Key Points
- Short seller Muddy Waters released a critical report on SoFi on March 17, alleging revenue misclassification and equity dilution strategies
- SoFi management swiftly rebutted the claims, labeling them as “factually inaccurate and misleading” while hinting at potential litigation
- Anthony Noto, SoFi’s CEO, demonstrated confidence by purchasing approximately $500,000 worth of company shares
- The short seller alleges SoFi’s investor relations failed to respond to four consecutive email inquiries regarding accounting practices
- Analyst Dan Dolev from Mizuho reiterated his bullish stance, keeping an Outperform rating with a $38 target price
SoFi Technologies is mounting an aggressive defense against accusations from a prominent short seller — and the battle continues to unfold.

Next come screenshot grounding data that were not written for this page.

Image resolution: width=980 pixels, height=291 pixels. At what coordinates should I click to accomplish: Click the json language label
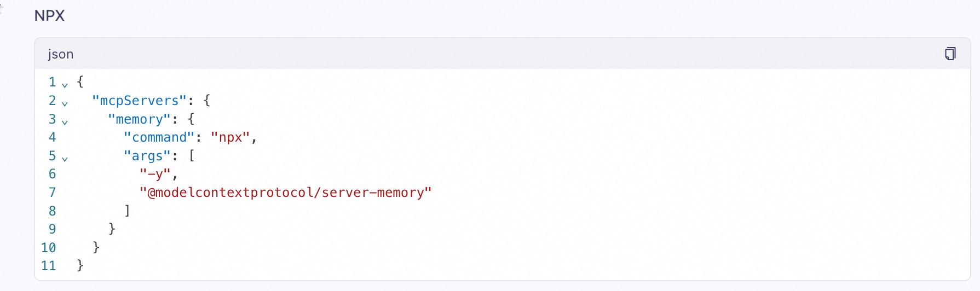coord(61,54)

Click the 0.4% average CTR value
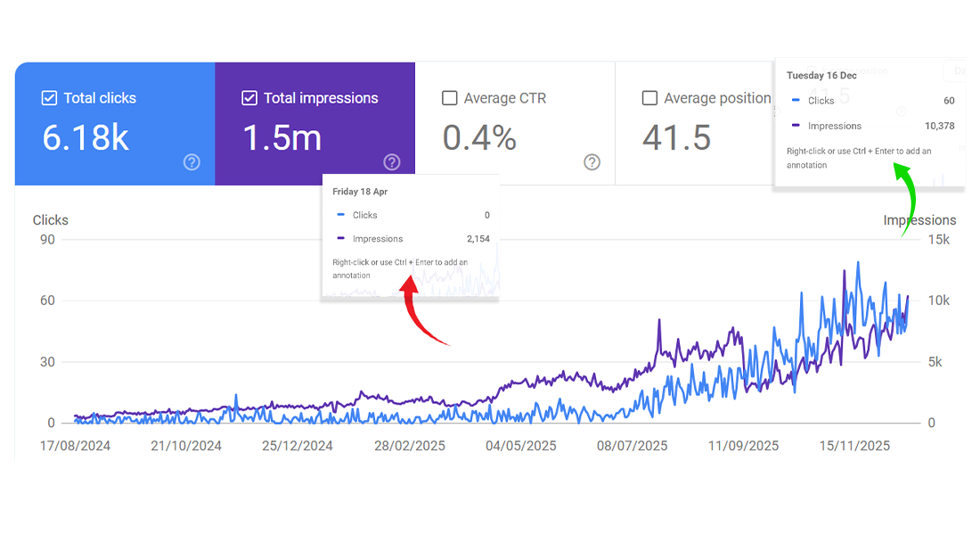479,138
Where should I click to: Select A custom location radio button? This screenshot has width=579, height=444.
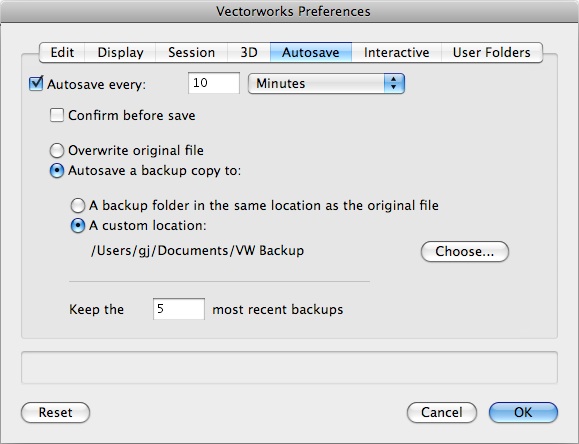(78, 225)
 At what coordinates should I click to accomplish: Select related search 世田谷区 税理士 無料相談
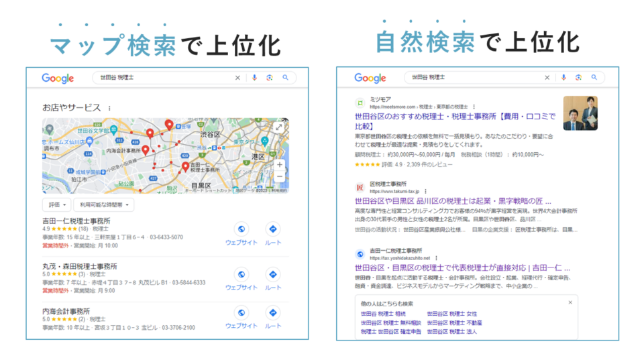click(390, 322)
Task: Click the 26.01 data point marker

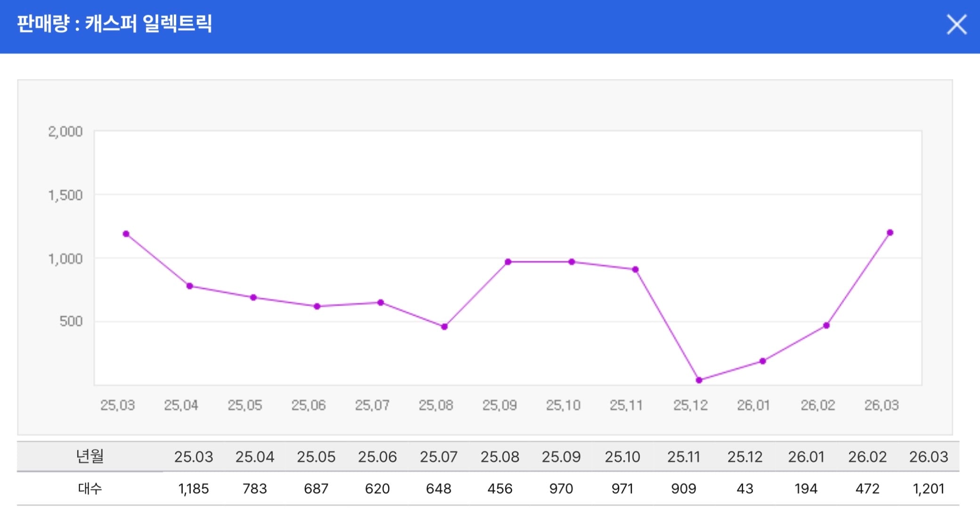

On March 17, Muddy Waters Research released a report entitled “SOFI: A Financial Engineering Treadmill Leaving Management Fat, Shareholders the Biggest Loser.” The research firm claimed that SoFi engaged in share dilution to facilitate management bonus achievement and improperly classified borrowing proceeds as revenue.
The company wasted no time responding, dismissing the allegations as “factually inaccurate and misleading” while indicating it might pursue legal remedies.
CEO Anthony Noto backed up his words with action. SEC filings reveal he acquired approximately $500,000 worth of SOFI shares in the immediate aftermath of the report’s release.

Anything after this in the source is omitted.